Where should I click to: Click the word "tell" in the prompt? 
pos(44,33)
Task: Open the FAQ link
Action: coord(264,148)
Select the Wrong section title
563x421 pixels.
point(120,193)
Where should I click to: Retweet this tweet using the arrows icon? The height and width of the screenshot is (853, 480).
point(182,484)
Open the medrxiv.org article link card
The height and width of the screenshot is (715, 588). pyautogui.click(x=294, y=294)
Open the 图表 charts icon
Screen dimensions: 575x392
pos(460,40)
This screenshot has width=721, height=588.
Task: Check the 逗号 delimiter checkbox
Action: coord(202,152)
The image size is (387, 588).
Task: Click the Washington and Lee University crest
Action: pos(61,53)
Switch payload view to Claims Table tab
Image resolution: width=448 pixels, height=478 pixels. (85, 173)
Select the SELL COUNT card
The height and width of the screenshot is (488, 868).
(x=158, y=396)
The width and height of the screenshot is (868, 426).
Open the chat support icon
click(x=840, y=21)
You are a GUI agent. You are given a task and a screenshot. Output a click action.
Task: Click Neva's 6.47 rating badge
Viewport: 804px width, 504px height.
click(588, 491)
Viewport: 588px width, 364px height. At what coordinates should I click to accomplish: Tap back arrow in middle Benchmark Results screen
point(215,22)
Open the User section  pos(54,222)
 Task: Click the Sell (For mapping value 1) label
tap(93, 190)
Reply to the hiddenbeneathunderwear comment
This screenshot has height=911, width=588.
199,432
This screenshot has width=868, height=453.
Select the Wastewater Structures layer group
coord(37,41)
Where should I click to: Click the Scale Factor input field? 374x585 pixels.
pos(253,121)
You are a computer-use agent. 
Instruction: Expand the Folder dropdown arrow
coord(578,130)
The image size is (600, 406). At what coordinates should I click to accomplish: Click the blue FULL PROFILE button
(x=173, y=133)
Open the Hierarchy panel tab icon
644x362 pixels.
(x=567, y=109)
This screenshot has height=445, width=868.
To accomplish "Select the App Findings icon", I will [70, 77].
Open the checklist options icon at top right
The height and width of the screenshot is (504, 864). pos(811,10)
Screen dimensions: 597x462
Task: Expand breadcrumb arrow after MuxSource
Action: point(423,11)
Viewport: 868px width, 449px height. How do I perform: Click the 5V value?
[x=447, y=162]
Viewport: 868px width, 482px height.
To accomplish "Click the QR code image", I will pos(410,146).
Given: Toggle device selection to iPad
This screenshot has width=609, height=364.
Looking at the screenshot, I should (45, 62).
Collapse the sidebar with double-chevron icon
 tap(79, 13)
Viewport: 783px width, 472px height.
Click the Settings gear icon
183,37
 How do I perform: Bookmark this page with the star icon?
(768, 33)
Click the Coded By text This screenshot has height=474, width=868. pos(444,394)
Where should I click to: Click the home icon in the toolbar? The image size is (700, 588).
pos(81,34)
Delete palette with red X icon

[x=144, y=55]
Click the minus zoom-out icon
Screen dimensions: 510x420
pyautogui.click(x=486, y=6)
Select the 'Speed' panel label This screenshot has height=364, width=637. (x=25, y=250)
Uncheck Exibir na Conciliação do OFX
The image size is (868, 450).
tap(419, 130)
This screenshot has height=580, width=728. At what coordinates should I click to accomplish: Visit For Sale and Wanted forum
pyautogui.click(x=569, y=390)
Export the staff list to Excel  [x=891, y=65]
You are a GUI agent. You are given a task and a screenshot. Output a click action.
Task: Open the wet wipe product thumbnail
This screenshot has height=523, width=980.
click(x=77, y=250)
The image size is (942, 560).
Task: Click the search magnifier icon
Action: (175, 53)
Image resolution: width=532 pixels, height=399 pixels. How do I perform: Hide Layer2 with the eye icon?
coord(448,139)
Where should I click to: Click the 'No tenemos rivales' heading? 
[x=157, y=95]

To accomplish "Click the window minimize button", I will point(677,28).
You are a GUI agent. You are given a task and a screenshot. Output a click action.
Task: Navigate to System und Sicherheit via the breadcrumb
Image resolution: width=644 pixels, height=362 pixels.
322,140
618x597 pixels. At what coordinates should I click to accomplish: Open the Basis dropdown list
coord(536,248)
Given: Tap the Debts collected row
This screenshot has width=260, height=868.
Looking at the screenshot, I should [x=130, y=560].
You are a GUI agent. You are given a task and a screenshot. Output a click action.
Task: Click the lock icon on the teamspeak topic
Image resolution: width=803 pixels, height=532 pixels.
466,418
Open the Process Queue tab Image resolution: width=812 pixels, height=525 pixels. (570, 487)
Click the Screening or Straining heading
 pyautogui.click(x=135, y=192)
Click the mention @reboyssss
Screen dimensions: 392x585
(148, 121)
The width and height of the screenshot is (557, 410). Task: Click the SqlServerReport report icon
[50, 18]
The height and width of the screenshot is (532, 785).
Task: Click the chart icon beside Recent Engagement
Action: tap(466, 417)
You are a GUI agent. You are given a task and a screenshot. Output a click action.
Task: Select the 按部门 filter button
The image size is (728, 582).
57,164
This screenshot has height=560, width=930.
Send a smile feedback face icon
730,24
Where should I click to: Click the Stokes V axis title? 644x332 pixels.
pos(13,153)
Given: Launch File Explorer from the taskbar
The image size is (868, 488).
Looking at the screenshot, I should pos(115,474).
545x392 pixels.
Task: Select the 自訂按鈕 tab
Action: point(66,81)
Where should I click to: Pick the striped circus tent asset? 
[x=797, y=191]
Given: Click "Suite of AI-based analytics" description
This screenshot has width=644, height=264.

* **What to do**:
Copy all lines from the data above that contain the word "will".

* **Response**:
To accomplish "Select the App Findings icon", I will [70, 77].
To accomplish "Click the QR code image", I will pos(410,146).
To accomplish "Click the window minimize button", I will point(677,28).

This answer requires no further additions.